MGNI Form 4: Insider Sell-to-Cover 2,961 Shares; 120,569 Held After Sale
Rhea-AI Filing Summary
Magnite insider sale to cover taxes: Chief Accounting Officer Brian Gephart reported a non-discretionary sale of 2,961 shares of Magnite, Inc. (MGNI) on 08/18/2025 at $23.85 per share to satisfy tax withholding tied to the settlement of vested Restricted Stock Units. After the transaction, the reporting person beneficially owned 120,569 shares, held directly. The filing states the sale was mandated by the issuer's sell-to-cover election and was not a discretionary trade by the reporting person. The Form 4 was executed by an attorney-in-fact and contains no derivative transactions or other purchases.
Positive
- Transparent disclosure of the reason for the sale (sell-to-cover of vested RSUs), which clarifies the transaction was non-discretionary
- Reporting person retains a substantive stake with 120,569 shares after the sale, indicating continued alignment with shareholders
Negative
- None.
Insights
TL;DR Insider sold a small block of shares to satisfy tax withholding from vested RSUs; transaction appears routine and non-discretionary.
This Form 4 reports a modest sale of 2,961 common shares at $23.85 to cover tax obligations from vested restricted stock units. The seller is the Chief Accounting Officer and retained 120,569 shares post-transaction. The filing explicitly states the sale was mandated by the issuer's sell-to-cover policy and was not discretionary, which typically reduces signaling value to the market. No options, grants, or derivative transactions are reported, and the disclosure was signed by an attorney-in-fact.
TL;DR Transaction aligns with standard payroll withholding on RSU settlement and raises no governance concerns from the filing details.
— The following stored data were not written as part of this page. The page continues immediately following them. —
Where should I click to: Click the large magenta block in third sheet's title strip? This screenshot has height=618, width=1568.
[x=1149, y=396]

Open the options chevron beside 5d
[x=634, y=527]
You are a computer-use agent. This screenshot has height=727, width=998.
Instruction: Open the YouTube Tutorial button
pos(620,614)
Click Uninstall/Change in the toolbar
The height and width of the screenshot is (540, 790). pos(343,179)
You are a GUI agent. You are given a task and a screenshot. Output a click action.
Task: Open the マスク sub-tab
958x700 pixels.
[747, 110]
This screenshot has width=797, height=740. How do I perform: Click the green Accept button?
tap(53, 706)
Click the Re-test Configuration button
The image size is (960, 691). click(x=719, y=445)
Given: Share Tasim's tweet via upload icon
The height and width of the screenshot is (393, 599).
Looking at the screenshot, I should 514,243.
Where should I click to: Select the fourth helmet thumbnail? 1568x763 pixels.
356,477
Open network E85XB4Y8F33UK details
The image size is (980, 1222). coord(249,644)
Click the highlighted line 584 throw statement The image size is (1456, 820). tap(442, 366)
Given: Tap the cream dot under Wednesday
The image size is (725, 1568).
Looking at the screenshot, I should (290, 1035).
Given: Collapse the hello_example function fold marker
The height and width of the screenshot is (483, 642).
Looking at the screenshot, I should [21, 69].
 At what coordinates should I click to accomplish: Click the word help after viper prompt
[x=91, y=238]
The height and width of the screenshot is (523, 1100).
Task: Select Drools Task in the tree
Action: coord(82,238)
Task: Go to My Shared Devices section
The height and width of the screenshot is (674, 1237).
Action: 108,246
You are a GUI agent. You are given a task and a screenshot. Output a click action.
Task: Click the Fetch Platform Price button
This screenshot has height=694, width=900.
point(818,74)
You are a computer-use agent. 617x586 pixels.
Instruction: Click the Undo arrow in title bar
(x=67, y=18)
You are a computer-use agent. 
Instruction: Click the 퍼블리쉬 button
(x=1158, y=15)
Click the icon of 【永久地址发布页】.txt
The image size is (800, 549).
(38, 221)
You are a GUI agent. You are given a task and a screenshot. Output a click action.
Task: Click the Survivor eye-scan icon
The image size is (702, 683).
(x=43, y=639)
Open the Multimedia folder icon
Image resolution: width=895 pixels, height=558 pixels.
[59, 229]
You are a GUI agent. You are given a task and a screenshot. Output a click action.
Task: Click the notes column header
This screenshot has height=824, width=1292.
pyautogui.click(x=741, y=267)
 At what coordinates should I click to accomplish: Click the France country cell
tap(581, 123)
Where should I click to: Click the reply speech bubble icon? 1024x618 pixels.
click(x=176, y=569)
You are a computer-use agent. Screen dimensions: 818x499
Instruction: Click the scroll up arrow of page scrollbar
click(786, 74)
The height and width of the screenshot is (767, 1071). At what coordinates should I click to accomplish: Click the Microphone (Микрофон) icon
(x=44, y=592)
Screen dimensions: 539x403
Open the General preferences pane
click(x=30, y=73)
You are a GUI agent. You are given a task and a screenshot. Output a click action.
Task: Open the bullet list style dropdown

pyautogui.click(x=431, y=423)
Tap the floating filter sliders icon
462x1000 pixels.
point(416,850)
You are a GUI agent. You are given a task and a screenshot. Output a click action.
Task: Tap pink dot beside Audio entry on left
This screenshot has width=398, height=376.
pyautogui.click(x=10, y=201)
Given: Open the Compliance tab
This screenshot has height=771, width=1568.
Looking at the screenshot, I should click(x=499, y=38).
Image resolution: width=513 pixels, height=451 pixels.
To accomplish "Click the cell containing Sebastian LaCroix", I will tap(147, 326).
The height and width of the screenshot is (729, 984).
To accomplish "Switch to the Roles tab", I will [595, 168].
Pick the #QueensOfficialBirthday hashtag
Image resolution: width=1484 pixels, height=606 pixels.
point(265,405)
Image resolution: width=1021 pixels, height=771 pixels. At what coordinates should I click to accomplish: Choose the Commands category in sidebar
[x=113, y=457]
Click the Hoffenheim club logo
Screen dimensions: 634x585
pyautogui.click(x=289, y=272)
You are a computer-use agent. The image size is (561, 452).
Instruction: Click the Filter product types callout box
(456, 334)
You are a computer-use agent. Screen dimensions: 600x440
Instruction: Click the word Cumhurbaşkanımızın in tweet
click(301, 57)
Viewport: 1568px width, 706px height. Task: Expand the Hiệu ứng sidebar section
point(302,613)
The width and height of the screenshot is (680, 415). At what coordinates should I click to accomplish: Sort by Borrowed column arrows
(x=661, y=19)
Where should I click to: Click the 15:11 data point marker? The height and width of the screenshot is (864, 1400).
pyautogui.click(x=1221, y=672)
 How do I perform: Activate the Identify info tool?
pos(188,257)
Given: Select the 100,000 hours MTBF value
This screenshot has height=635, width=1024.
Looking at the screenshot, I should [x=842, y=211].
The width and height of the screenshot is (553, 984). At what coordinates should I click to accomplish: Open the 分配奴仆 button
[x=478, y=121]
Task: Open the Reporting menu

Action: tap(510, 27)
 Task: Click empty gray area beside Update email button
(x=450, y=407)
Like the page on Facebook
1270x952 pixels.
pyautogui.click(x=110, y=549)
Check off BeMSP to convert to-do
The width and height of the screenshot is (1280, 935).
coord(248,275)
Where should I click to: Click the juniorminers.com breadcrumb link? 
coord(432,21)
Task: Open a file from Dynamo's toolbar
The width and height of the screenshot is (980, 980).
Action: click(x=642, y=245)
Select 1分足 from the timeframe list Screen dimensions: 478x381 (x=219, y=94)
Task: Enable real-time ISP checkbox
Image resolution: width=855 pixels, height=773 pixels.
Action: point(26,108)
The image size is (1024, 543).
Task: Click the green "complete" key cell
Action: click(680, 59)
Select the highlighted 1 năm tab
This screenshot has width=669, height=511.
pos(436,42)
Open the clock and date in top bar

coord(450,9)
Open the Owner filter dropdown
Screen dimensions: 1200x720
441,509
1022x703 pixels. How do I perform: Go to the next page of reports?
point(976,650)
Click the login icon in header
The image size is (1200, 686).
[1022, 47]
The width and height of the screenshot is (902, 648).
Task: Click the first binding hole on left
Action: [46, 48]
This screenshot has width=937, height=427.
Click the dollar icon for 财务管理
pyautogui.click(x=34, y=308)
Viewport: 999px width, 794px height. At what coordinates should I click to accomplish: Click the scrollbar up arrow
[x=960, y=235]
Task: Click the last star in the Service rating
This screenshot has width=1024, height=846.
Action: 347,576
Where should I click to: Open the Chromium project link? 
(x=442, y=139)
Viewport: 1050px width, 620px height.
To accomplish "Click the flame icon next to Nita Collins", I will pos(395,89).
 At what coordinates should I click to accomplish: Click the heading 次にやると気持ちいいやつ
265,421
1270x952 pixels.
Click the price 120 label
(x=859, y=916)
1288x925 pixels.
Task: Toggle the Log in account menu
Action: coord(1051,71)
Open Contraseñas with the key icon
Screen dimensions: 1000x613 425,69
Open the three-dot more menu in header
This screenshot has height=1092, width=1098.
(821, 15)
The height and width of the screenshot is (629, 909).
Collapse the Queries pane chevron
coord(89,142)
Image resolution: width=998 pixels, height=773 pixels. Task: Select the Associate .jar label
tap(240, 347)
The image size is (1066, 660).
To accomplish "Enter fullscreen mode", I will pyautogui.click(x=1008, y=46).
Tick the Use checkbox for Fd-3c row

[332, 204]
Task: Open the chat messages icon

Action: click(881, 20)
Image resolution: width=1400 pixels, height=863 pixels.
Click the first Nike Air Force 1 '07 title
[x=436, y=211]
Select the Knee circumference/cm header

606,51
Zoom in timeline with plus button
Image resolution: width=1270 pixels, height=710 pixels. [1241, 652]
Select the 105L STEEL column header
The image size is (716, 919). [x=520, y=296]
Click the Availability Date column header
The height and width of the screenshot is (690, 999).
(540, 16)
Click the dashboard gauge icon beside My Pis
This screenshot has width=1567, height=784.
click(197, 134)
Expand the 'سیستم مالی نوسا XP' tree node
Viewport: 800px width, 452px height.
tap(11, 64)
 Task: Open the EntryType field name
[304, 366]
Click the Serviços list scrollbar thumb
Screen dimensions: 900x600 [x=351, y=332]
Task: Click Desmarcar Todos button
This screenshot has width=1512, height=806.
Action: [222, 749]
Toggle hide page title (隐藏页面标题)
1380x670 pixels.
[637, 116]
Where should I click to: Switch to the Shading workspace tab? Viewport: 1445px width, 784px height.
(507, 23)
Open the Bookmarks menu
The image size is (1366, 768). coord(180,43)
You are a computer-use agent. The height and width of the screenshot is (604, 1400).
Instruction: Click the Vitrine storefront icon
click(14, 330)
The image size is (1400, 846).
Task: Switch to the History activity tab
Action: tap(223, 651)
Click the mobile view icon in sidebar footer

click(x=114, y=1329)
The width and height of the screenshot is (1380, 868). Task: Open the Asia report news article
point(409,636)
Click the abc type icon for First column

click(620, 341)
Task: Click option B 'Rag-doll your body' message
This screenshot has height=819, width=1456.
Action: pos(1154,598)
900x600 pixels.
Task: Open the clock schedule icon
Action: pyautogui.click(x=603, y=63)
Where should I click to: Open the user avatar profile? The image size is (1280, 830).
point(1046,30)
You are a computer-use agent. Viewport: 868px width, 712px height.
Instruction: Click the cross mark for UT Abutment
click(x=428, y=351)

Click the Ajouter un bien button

The filing documents a common administrative action: shares sold to satisfy tax withholding at RSU vesting. The reporting person remains a significant shareholder with 120,569 shares. The clear explanation that the sale was mandated by company policy supports compliance with Rule 10b5-1 disclosure norms and reduces the likelihood this trade reflects private material information. The absence of amendments, derivatives, or coordinated transfers suggests routine handling of equity compensation obligations.